Task brief |
Echo the rows starting with the line containing "Task: Launch the File Manager folder icon" and going on through the line containing "pyautogui.click(x=491, y=1022)", with both of those lines included. Output only those lines, unchanged.

-- BEGIN --

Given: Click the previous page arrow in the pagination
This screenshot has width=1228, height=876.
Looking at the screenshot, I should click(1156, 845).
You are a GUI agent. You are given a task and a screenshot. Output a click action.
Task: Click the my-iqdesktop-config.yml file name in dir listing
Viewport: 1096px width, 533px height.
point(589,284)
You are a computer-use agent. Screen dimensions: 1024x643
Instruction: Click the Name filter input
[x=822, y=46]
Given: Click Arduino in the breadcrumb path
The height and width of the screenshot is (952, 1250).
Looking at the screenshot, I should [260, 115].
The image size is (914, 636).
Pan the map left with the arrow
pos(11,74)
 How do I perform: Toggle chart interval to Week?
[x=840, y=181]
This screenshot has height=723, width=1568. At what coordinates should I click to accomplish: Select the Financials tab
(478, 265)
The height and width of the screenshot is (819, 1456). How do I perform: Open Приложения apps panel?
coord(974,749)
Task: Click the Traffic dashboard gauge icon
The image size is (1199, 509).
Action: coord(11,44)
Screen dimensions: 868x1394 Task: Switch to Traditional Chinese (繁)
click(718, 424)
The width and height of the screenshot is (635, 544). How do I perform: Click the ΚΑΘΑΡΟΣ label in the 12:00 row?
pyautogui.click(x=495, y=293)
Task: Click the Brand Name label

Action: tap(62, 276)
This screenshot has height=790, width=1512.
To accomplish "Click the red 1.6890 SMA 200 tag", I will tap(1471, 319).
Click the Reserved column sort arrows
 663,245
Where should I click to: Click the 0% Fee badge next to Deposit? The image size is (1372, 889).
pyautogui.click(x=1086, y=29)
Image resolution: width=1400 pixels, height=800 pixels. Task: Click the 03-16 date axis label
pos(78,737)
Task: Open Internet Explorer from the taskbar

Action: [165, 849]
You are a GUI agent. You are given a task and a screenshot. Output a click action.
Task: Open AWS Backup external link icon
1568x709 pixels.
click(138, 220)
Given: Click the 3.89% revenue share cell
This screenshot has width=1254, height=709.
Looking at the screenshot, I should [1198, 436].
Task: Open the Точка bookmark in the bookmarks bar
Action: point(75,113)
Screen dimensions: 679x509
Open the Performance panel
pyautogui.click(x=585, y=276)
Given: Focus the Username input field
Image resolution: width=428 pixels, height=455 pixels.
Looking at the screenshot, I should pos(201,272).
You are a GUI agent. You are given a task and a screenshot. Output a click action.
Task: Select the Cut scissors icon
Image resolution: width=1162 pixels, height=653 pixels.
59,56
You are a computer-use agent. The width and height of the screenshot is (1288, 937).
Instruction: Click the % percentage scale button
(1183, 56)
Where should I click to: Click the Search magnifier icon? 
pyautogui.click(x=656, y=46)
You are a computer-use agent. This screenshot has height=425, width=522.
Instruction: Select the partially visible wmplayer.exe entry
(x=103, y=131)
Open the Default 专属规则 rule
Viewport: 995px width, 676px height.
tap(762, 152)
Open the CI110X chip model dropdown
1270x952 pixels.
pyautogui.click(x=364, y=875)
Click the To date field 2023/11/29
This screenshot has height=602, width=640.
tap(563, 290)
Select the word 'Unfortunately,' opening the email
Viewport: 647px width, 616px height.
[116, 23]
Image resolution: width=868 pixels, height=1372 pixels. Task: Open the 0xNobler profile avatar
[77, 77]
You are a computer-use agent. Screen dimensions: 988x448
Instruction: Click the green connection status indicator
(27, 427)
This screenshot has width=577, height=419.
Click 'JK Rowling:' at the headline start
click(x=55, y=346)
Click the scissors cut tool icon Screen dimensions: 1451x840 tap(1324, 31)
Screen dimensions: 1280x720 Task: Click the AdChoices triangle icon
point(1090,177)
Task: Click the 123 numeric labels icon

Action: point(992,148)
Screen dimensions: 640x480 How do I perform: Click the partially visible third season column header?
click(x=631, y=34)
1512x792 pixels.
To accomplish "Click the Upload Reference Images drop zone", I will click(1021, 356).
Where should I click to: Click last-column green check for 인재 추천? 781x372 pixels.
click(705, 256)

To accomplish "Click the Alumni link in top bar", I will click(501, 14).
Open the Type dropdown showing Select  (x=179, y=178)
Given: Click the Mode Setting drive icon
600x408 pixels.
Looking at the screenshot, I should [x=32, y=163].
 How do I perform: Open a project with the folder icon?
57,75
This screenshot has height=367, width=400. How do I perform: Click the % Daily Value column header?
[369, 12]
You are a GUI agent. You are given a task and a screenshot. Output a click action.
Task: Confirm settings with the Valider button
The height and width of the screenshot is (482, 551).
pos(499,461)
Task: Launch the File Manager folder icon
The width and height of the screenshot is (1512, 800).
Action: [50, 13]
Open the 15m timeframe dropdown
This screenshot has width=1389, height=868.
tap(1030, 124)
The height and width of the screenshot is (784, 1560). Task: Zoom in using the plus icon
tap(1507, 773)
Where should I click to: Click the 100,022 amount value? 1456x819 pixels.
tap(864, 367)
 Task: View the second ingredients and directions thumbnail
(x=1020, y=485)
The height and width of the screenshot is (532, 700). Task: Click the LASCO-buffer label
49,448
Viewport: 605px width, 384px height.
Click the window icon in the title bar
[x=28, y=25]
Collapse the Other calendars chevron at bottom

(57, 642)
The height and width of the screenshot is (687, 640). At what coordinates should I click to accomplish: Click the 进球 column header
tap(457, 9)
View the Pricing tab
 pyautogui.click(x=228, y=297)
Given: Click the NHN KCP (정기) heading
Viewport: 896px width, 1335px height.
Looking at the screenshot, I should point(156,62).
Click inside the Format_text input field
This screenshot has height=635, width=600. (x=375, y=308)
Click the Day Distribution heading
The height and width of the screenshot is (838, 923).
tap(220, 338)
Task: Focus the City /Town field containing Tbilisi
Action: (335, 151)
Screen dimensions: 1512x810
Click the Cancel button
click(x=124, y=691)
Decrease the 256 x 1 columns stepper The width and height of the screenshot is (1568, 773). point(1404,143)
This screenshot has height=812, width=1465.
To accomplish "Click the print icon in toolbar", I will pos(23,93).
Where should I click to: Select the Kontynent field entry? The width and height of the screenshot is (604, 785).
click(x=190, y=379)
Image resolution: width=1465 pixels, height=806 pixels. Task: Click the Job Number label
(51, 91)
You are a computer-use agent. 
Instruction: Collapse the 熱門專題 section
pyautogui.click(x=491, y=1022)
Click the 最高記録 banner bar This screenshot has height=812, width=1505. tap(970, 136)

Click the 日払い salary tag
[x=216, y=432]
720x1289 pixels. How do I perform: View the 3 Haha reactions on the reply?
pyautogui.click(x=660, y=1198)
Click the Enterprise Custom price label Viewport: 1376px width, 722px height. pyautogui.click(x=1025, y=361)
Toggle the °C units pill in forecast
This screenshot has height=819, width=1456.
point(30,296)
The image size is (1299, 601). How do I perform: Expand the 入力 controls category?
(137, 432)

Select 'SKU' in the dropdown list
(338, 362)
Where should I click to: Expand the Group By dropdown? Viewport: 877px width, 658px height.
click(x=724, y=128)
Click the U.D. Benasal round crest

-- END --

Answer to this task |
Task: Launch the File Manager folder icon
The width and height of the screenshot is (1512, 800).
Action: [50, 13]
Open the 15m timeframe dropdown
This screenshot has width=1389, height=868.
tap(1030, 124)
The height and width of the screenshot is (784, 1560). Task: Zoom in using the plus icon
tap(1507, 773)
Where should I click to: Click the 100,022 amount value? 1456x819 pixels.
tap(864, 367)
 Task: View the second ingredients and directions thumbnail
(x=1020, y=485)
The height and width of the screenshot is (532, 700). Task: Click the LASCO-buffer label
49,448
Viewport: 605px width, 384px height.
Click the window icon in the title bar
[x=28, y=25]
Collapse the Other calendars chevron at bottom

(57, 642)
The height and width of the screenshot is (687, 640). At what coordinates should I click to accomplish: Click the 进球 column header
tap(457, 9)
View the Pricing tab
 pyautogui.click(x=228, y=297)
Given: Click the NHN KCP (정기) heading
Viewport: 896px width, 1335px height.
Looking at the screenshot, I should point(156,62).
Click inside the Format_text input field
This screenshot has height=635, width=600. (x=375, y=308)
Click the Day Distribution heading
The height and width of the screenshot is (838, 923).
tap(220, 338)
Task: Focus the City /Town field containing Tbilisi
Action: (335, 151)
Screen dimensions: 1512x810
Click the Cancel button
click(x=124, y=691)
Decrease the 256 x 1 columns stepper The width and height of the screenshot is (1568, 773). point(1404,143)
This screenshot has height=812, width=1465.
To accomplish "Click the print icon in toolbar", I will pos(23,93).
Where should I click to: Select the Kontynent field entry? The width and height of the screenshot is (604, 785).
click(x=190, y=379)
Image resolution: width=1465 pixels, height=806 pixels. Task: Click the Job Number label
(51, 91)
You are a computer-use agent. 
Instruction: Collapse the 熱門專題 section
pyautogui.click(x=491, y=1022)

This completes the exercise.